Dr Barney Zoro, ambr 15 Product Manager, Sartorius-Stedim Biotech, Royston, UK
Worldwide sales of biologic drugs including monoclonal antibodies (mAbs), fusion proteins and therapeutic enzymes now exceeds $120 billion per year. These therapies cost more than small molecules, in part because they are more expensive to manufacture. A strategy for reducing manufacturing COGs (cost of goods) is to use advanced automated micro and mini bioreactor models to improve upstream cell culture productivity by selecting better clones and enabling more efficient optimisation of media, feed and culture conditions.
Traditionally, cell culture development for bioprocessing begins with screening to find clones that express the most protein. This is usually performed in small volumes of 0.1mL to 6mL using a multiwell plate format. Because of the need to conduct large numbers of experiments this has resulted in the development of systems based on 24 well single-use multiwell plate. These have the advantage of being quick and easy to set up and use and because the multiwell plate are pre-sterilised there is no pre-process preparation and as they are single-use there is no post-run cleaning. Some of these multiwell plate systems do provide monitoring and some control of dissolved oxygen (DO) and pH but have the drawback that they do not mimic the sparging or stirring action of a large scale bioreactor as they rely on shaking for mixing. Additionally, they do not provide automated feeding and have a working volume of less than 6mL, which limits the amount of analytical testing possible.
Clone selection and early process development to identify the most productive clones and define optimal media or culture conditions is typically performed in shake flasks with two or three top clones carried forward for evaluation in bench top bioreactors. Using shake flasks and bench top bioreactors is very labour intensive and as they are generally made of glass, require time consuming pre and post-process cleaning and sterilisation for every experimental run.

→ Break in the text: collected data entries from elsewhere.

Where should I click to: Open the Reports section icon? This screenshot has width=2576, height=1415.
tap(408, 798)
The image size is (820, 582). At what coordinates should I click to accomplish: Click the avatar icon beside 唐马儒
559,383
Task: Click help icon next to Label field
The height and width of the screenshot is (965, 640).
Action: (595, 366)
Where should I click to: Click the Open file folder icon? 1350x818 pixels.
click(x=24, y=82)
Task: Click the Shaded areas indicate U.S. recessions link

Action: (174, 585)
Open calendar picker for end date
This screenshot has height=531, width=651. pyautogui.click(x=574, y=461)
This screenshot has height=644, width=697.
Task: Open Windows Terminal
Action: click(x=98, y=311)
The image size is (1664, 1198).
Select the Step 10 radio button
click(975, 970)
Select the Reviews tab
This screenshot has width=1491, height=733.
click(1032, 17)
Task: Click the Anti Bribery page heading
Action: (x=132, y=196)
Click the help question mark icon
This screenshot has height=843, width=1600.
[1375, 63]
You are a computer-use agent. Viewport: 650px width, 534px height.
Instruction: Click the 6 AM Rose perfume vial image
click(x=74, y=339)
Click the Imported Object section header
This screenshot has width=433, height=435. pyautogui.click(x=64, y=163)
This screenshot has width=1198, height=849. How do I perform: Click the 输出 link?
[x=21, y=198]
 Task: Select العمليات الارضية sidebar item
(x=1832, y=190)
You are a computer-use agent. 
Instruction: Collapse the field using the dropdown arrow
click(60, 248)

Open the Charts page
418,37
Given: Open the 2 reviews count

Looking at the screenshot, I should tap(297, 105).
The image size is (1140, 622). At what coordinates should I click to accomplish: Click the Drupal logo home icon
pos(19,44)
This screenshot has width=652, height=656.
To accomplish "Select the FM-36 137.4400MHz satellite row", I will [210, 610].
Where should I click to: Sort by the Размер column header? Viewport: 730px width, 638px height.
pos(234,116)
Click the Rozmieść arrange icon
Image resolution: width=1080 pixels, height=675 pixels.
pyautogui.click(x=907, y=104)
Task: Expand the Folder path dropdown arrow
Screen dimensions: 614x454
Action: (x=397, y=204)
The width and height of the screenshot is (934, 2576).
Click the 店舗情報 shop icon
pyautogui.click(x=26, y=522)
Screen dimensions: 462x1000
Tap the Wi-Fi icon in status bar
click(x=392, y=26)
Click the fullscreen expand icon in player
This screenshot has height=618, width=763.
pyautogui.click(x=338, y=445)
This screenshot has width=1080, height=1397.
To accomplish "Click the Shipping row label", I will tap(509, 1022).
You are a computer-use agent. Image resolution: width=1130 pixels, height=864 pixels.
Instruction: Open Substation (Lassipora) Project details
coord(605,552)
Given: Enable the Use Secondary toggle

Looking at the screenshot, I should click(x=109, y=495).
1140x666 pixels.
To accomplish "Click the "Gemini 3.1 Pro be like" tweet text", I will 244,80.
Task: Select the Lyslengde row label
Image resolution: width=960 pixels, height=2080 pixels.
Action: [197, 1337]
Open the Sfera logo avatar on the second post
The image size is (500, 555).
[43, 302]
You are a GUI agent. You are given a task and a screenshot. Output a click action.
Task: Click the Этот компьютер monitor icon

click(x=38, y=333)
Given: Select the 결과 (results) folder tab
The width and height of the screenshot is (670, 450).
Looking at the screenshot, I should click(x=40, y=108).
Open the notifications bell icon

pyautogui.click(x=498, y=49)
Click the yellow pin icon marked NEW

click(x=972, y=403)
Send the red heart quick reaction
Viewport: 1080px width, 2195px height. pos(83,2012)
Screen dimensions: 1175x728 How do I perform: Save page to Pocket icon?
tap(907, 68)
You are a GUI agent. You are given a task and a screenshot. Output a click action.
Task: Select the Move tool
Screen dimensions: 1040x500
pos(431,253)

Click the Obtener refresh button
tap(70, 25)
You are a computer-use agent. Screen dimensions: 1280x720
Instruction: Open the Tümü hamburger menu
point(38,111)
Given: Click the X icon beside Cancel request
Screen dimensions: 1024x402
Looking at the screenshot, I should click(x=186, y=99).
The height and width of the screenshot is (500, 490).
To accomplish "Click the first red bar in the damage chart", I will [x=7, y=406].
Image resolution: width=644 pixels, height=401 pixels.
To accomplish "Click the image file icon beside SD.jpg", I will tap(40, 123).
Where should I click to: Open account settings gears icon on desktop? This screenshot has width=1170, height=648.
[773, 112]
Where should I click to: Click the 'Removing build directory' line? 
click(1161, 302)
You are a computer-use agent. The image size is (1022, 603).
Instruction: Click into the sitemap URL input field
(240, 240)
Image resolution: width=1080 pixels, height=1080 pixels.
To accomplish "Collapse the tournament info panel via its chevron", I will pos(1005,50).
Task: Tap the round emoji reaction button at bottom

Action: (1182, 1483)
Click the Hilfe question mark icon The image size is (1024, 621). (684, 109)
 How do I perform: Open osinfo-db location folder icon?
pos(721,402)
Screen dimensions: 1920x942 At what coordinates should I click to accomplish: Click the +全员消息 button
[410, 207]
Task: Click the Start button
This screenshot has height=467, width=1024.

Shake flasks provide no active control of pH and DO, relying on the buffering capacity of the media and the gas environment of the incubator. The mixing environment is unlike that in a bioreactor as there is no impeller. Additionally, shake flasks are often manipulated by hand, making it difficult to perform nutrient feeding or sampling without introducing variability. Hence, the use of shake flasks can often result in different cell growth and titre profiles to those seen after scale-up in a bioreactor. Data published in Cytology of a study at Genentech demonstrates that when cultured in shake flasks, Chinese Hamster Ovary (CHO) clones expressing mAbs do not show comparable culture performance with those grown in 2L bench top bioreactors.
Using bench top bioreactors does mimic the sparging and stirring action of a large scale bioreactor but they require considerable amounts of time for set-up, operation and post-experimental cleaning and sterilisation. Therefore, the amount of available resource often limits use of bench top bioreactors requiring that researchers have to select only their top clones to test in this way. This can lead to the final choice of clone sometimes performing sub-optimally upon scale-up, adversely affecting yield and titre. If a larger number of runs could be performed during clone selection under conditions which are representative of the scale-up bioreactor environment, then it should be possible to isolate a better performing clone for use in manufacturing and potentially save thousands of dollars in manufacturing COGs.